Dossierretrospective

El Monstruo Resucitado

En 1953, après plus d’une cinquantaine de films à son actif, le réalisateur Chano Urueta décide de se tourner vers le cinéma horrifique initié 20 ans auparavant par Juan Bustillo Oro (DOS MONJES et EL FANTASMA DEL CONVENTO en 1934) avec EL MONSTRUO RESUCITADO dans lequel l’homme a fait appel à la belle Miroslava Stern (LA VIE CRIMINELLE D’ARCHIBALD DE LA CRUZ de Luis Buñuel) et à José Maria Linares Rivas, un acteur espagnol émigré au Mexique suite à la guerre civile qui a eu son heure de gloire dans les années 30 au travers de pellicules comme LA DOLOROSA Y DESTINO DE MUJER (1934), MADRID SE DIVORCIA (1935) ou bien CENTINELA ALERTA ! en 1937.

Visiblement très influencé par l’univers horrifique des studios Universal, Chano Urueta prend d’entrée de jeu le parti de lier EL MONSTRUO RESUCITADO à des œuvres majeures comme LE FANTÔME DE L’OPERA de 1925 et le FRANKESTEIN de James Whale.
En effet, dans la première partie de son film, la rencontre de Nora et du mystérieux Herman Ling est plus ou moins calquée sur la relation paradoxale qui unissait d’Erik et Christine (Lon Chaney / Mary Phiblin) dans le film de Rupert Julian.
Ainsi, la jeune journaliste va apprendre à connaître Herman Ling et comprendre peu à peu sa détresse du fait de sa différence physique (il a été rejeté par sa propre famille, mais aussi par ses collègues de travail). Malgré tout le dégoût que Nora a elle-même pour l’aspect physique d’Herman, la belle est irrésistiblement attirée par le génie de cet homme et mue par la pitié à son égard, tout en étant effrayée par ses idées radicales à l’égard du genre humain…
Chano Urueta met parfaitement en valeur l’ambivalence des sentiments de Nora et d’Herman (il tombe amoureux de la journaliste) grâce à une ambiance gothique bien maîtrisée (le manoir aux miroirs brisés, les statues de cire qui rappellent THE MYSTERY OF THE WAX MUSEUM de 1933…) qui trouvera son point d’orgue lors de la fameuse scène de la découverte du visage d’Herman à la manière de celle du FANTÔME DE L’OPERA.

Après s’être senti berné par l’ambition journalistique de sa dulcinée, l’homme défiguré va littéralement changer son état d’esprit et transformer sa colère en vengeance.

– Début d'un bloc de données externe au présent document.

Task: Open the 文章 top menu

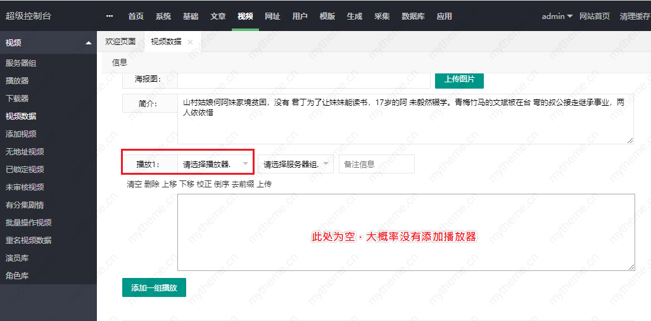Action: point(218,16)
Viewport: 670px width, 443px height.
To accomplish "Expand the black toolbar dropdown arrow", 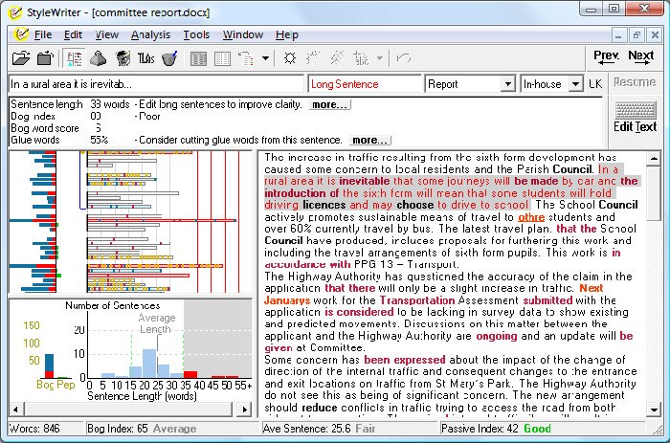I will 265,58.
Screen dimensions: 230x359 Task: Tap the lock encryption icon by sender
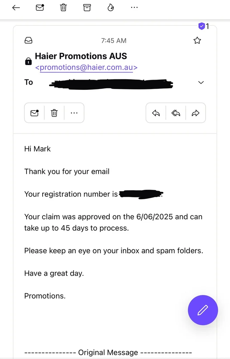[x=28, y=62]
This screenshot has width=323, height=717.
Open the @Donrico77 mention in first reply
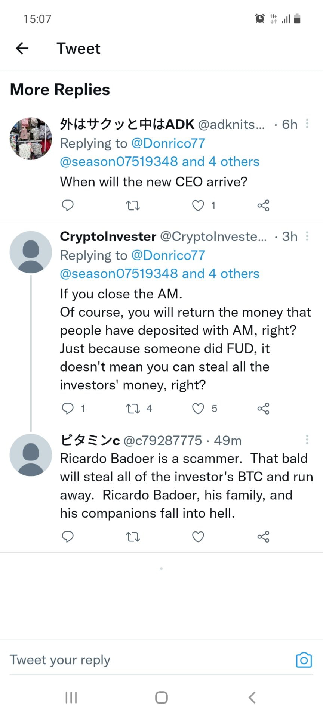pyautogui.click(x=168, y=143)
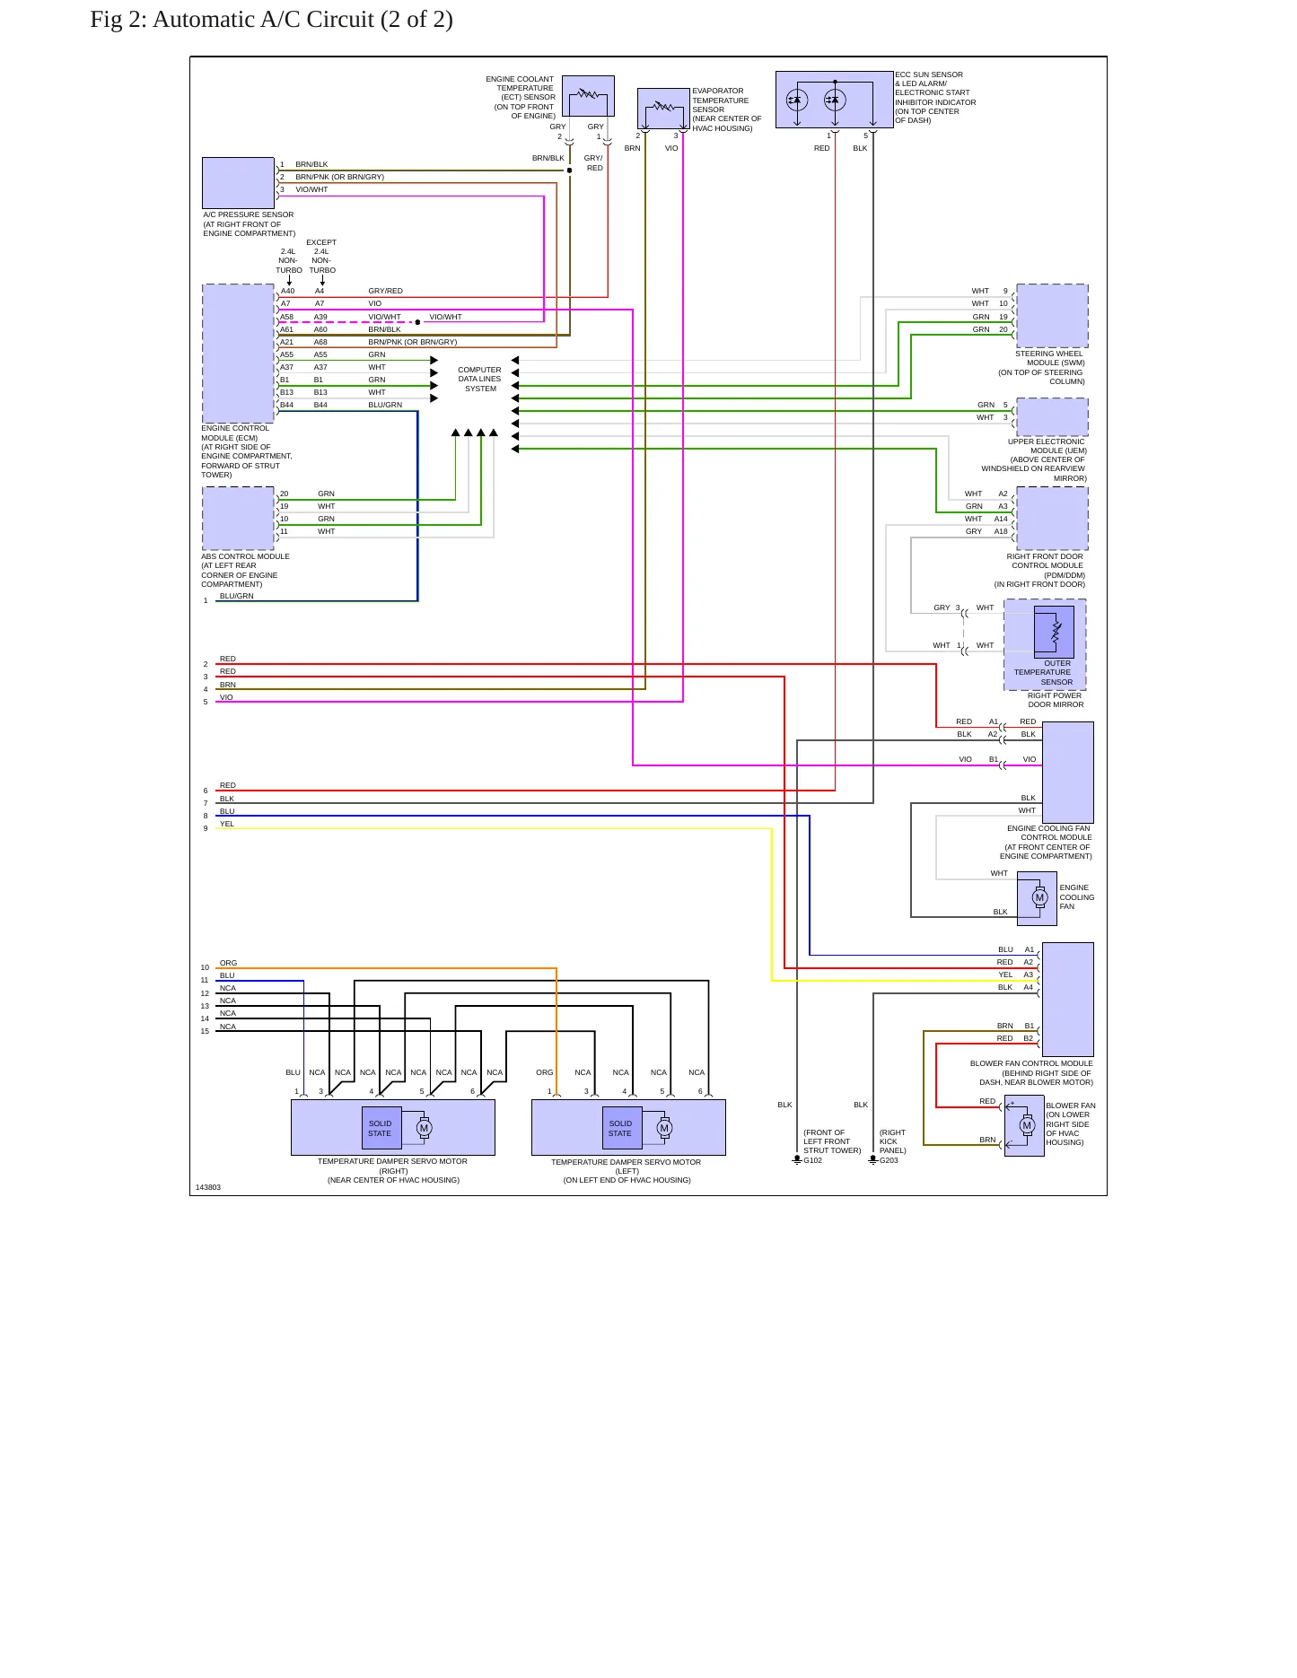Image resolution: width=1297 pixels, height=1678 pixels.
Task: Click the G203 ground symbol
Action: (x=873, y=1159)
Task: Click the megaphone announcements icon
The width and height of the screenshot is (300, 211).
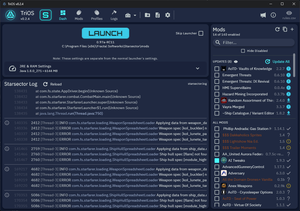Action: coord(263,15)
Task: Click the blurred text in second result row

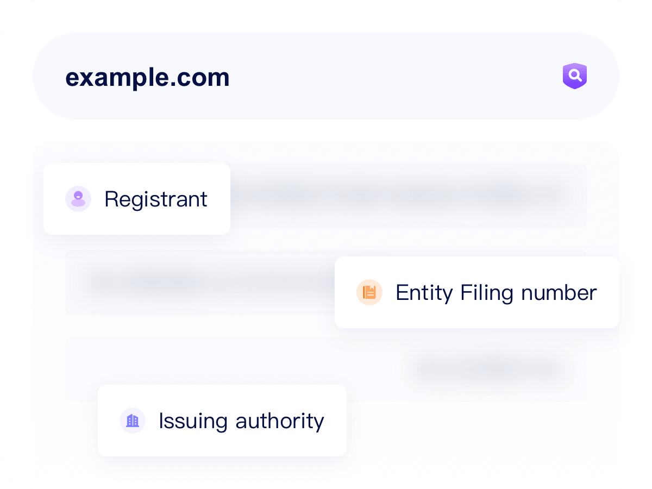Action: (163, 283)
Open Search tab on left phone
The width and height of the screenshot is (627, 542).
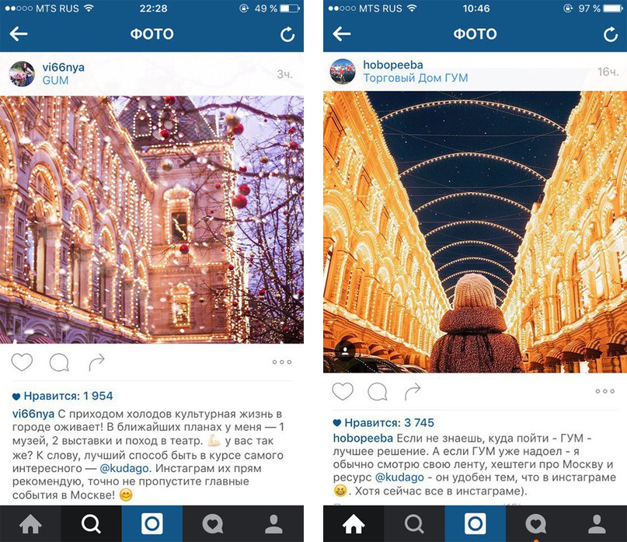[x=91, y=523]
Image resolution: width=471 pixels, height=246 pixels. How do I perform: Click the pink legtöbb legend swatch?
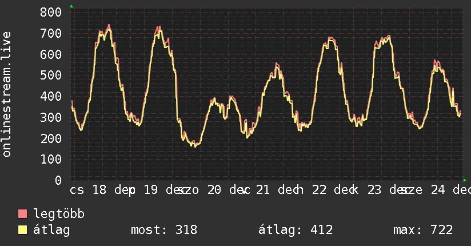(x=22, y=214)

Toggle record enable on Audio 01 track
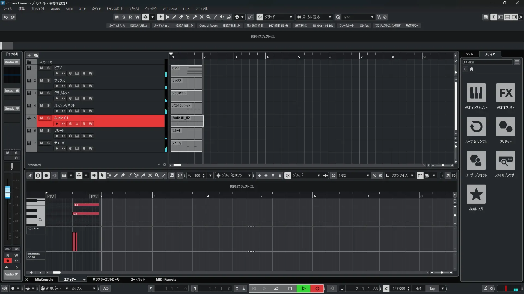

C’est à partir de ce moment là, qu’Urueta abandonne l’univers romantico-horrifique du FANTÔME DE L’OPERA pour se cantonner à celui de FRANKENSTEIN.
Aidé par Mischa, son âme damnée (une sorte d’Igor), Herman Ling décide de redonner la vie à un jeune suicidé Sergueil Rostov (Carlos Navarro) à la manière du Dr. Frankenstein, afin de prendre possession de son cerveau et de lui donner des ordres à distance pour tuer des femmes ressemblant à Nora.
Avec une seconde partie de film plus tournée vers l’action, le réalisateur s’en donne à cœur-joie en alternant les scènes de violence (les meurtres d’Ariel) et la dégénérescence de la conscience d’Herman Ling qui sombre peu à peu dans la folie meurtrière. L’aspect physique de l’homme est aussi repoussant que son esprit. Le monstre est né et il s’accepte lui-même comme tel !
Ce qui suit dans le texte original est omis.